In response to increasing demand for high-performance ‘Satcom on the Move’ earth stations, the satellite industry is improving the way that terminal specifications, testing, and approvals are applied.

The breakthroughs, which reduce ‘time to market’ with streamlined product-quality validation, are being made through contracts awarded by the European Space Agency (ESA) to Fraunhofer IIS, that has developed test facilities for the programme, and Global VSAT Forum (GVF), the global association of the satellite communications industry.The initiative is focused on the mobile Ku- and Ka-band VSAT market for three environments: land, maritime and aeronautical. Enhanced test procedures have now been developed by Germany-based GVF Member, Fraunhofer IIS that incorporate standard motion profiles for testing in the GVF 105. With procedures for land and maritime terminal testing completed and agreed, future work aims at extending GVF 105 to include aeronautical and train system test specifications.Progress has also been made in in two critical areas related to the ESA ‘Satcom on the Move’ project.In conducting the inaugural test, Fraunhofer IIS applied the GVF Mutual Recognition Arrangement (MRA), which defines the standard procedures that an antenna or earth station manufacturer must perform in order to apply for Type Approval from satellite operators.
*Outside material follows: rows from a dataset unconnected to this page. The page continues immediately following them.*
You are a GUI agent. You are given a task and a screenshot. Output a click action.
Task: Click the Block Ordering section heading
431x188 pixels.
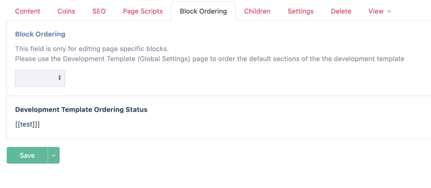coord(40,34)
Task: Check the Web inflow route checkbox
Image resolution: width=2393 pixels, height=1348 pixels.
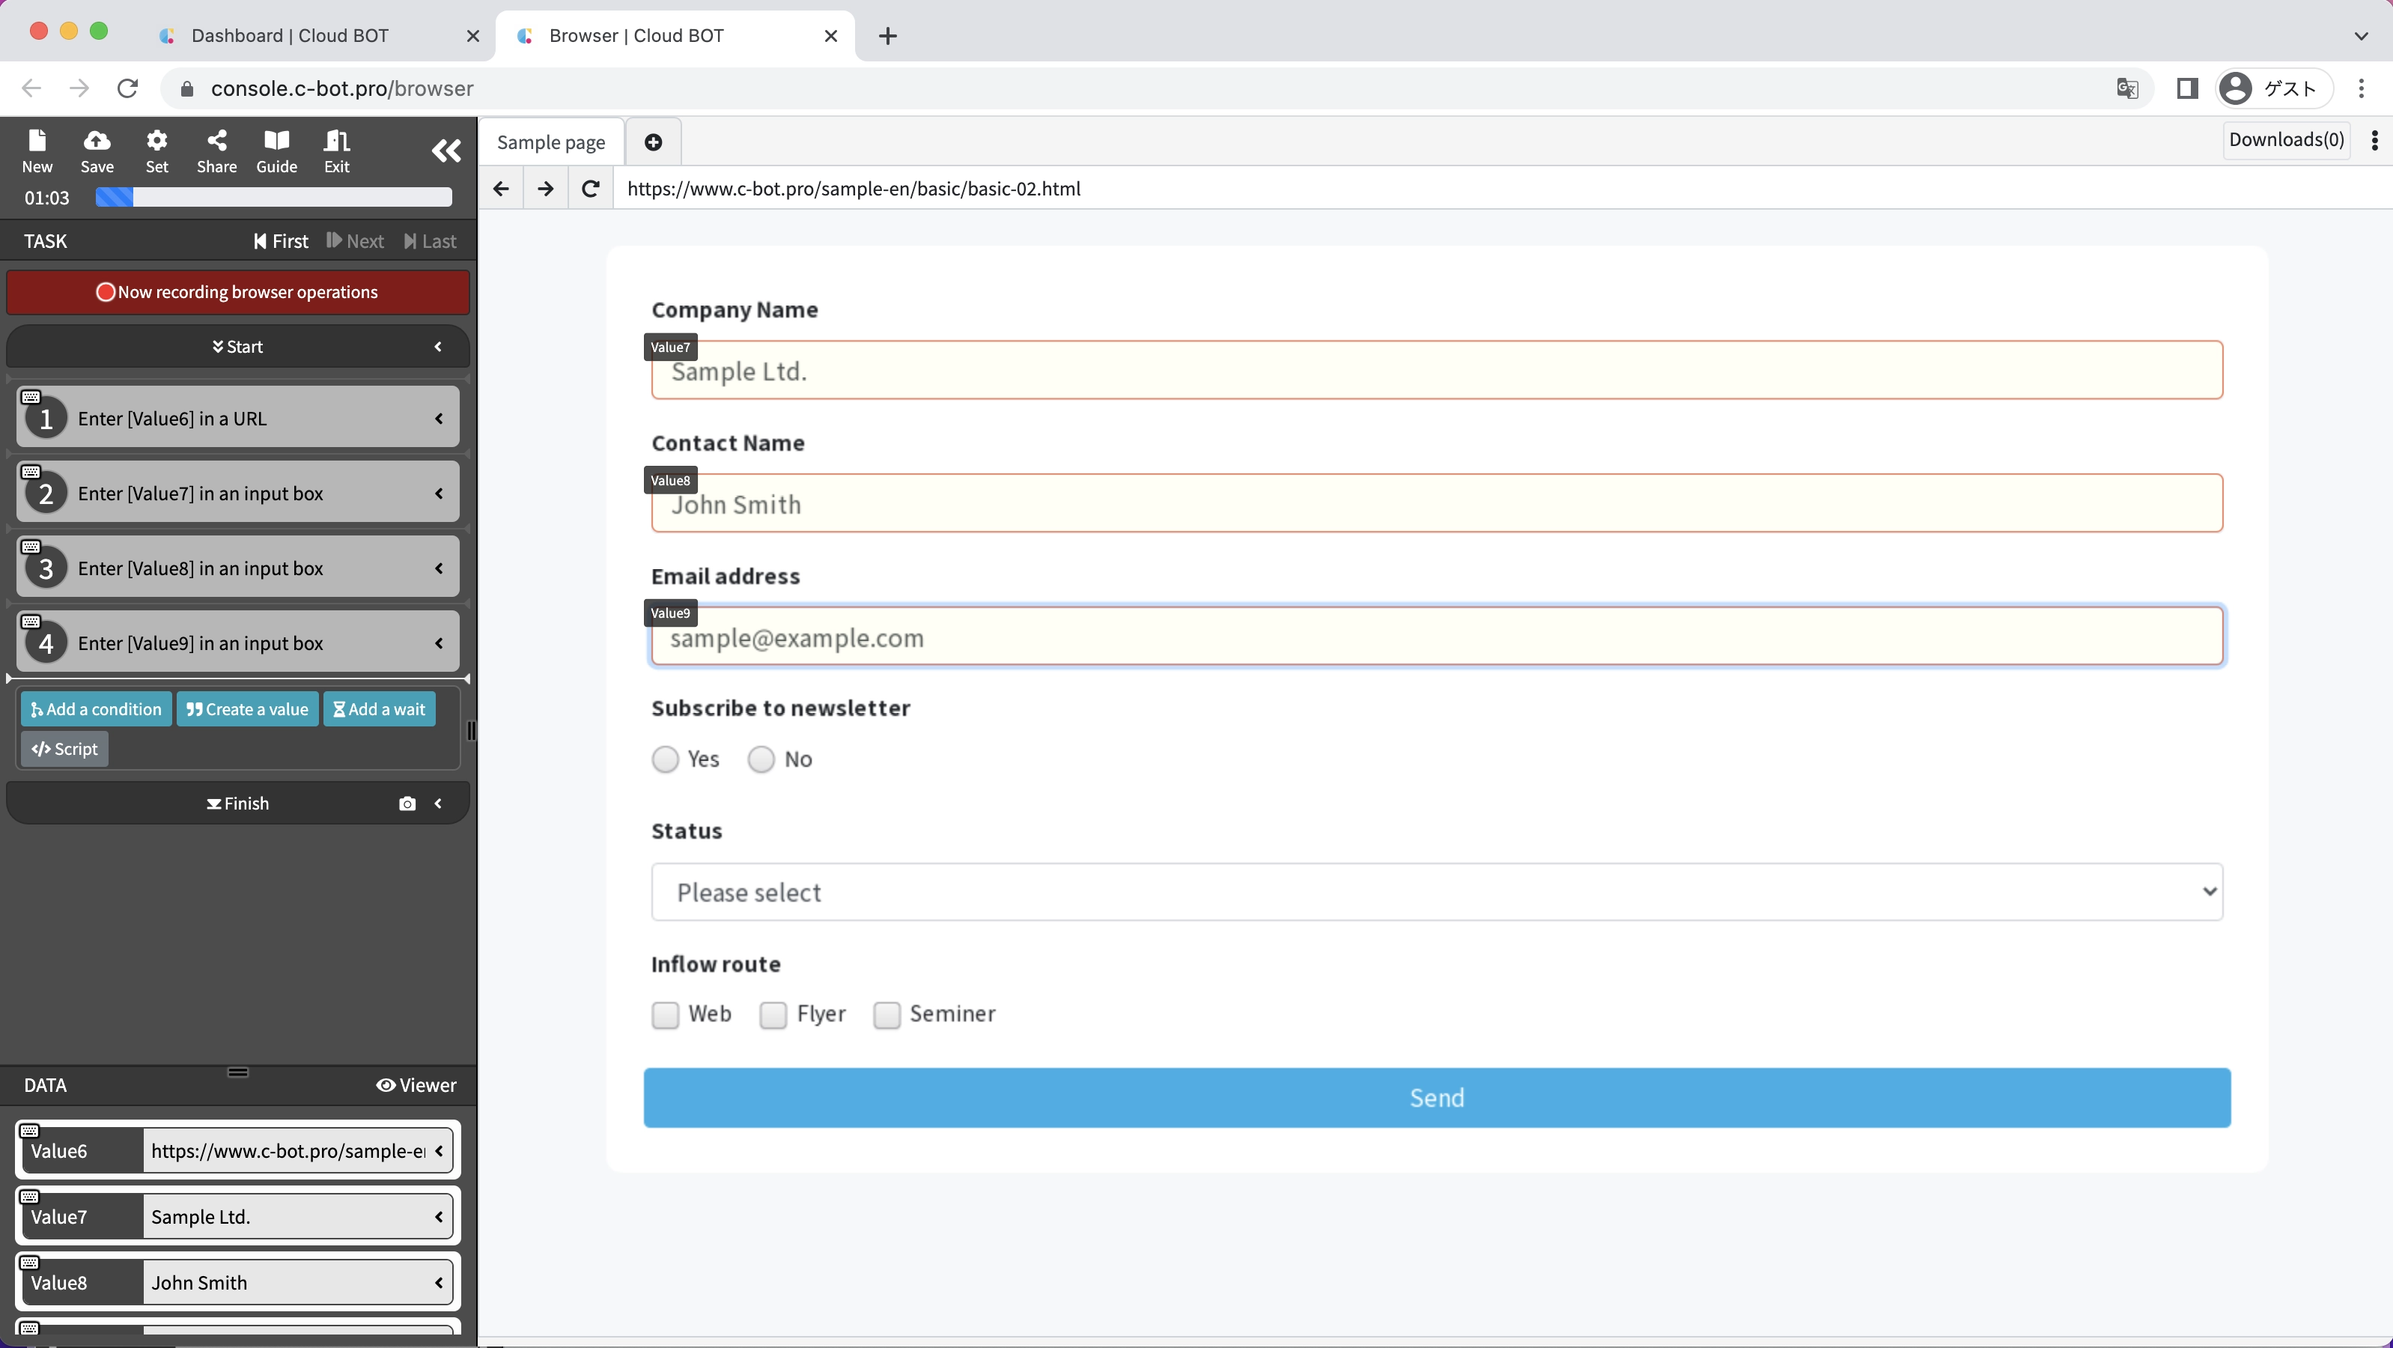Action: (x=665, y=1014)
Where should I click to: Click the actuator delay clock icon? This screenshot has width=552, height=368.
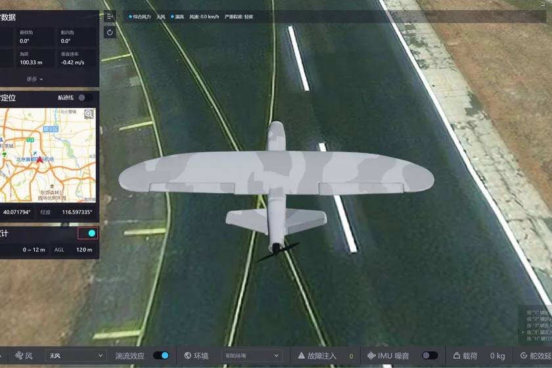click(515, 356)
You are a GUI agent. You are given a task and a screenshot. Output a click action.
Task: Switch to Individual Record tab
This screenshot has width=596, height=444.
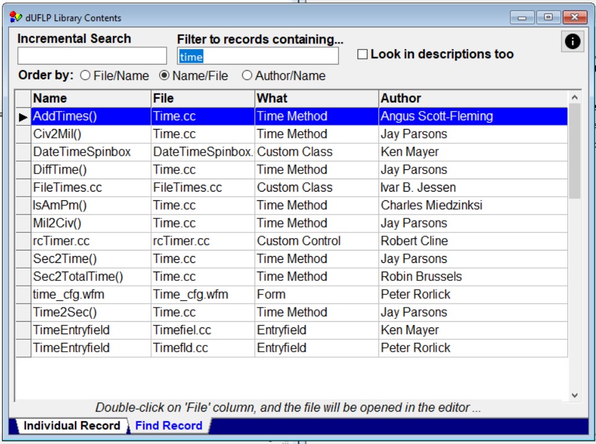coord(71,425)
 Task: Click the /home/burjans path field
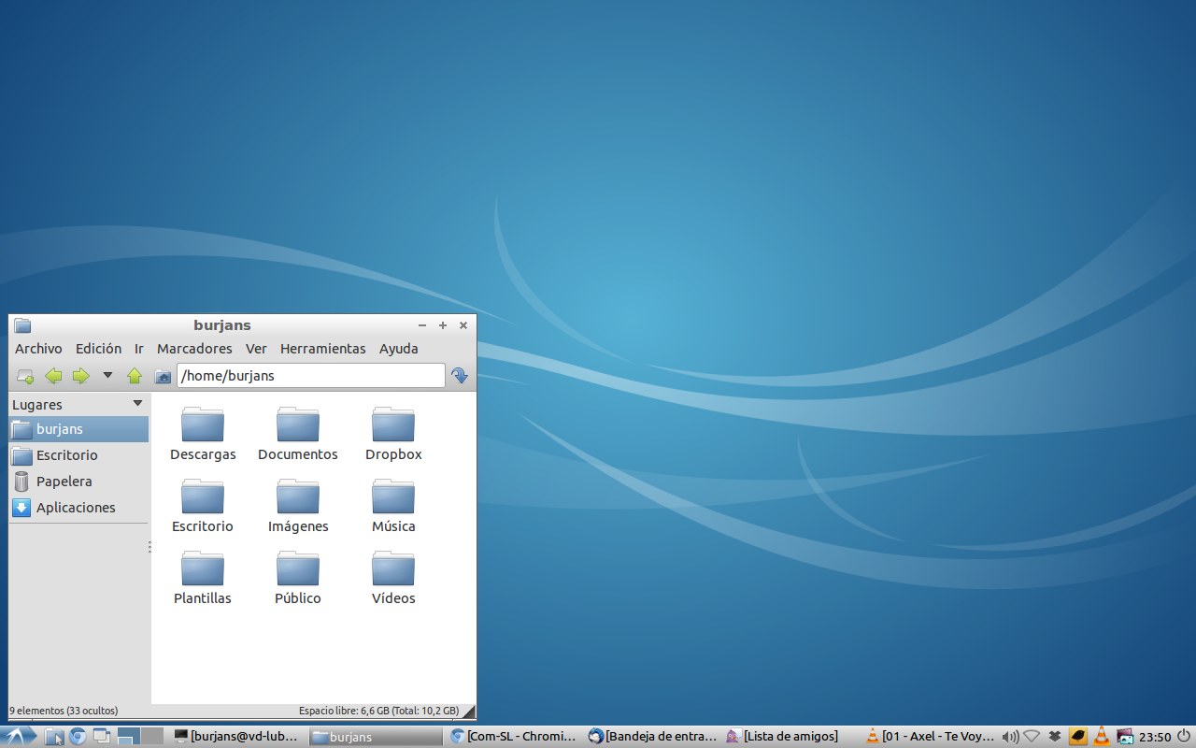pyautogui.click(x=310, y=376)
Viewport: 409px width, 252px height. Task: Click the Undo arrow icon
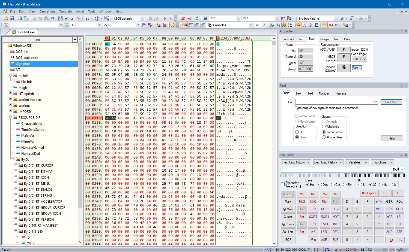(52, 19)
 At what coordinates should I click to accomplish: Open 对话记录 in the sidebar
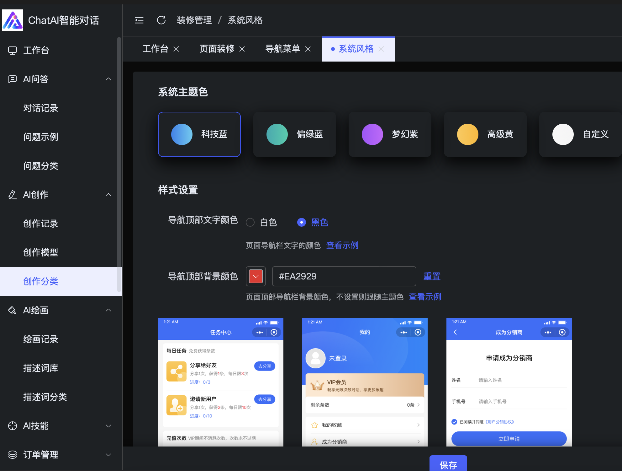41,108
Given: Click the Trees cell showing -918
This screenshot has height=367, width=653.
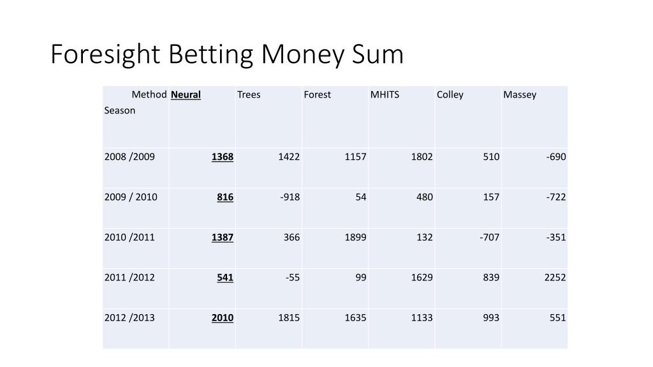Looking at the screenshot, I should tap(290, 198).
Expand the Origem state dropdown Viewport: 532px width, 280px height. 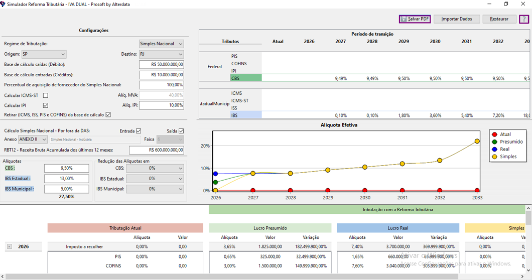pyautogui.click(x=44, y=54)
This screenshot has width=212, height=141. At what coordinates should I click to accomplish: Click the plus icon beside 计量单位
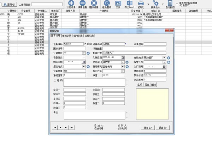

Use of the procedure not only improves the quality and completeness of test data, but helps reduce the time and cost required to bring new ground-segment technology to the market, thus advancing the competitiveness of satellite communications.A value-chain analysis conducted for the ESA project has revealed a need for rationalization of the way that terminal specifications are conveyed to buyers. “The feedback we have received from industry is consistent with what we have been told by end users,” said Colin Robinson, GVF’s Project Director and Chairman of the GVF MRA Working Group, which is responsible for terminal type approvals. “There is a need to clarify specifications so that characterisation of terminal performance is consistent from one manufacturer’s product to the next. We are addressing that requirement.”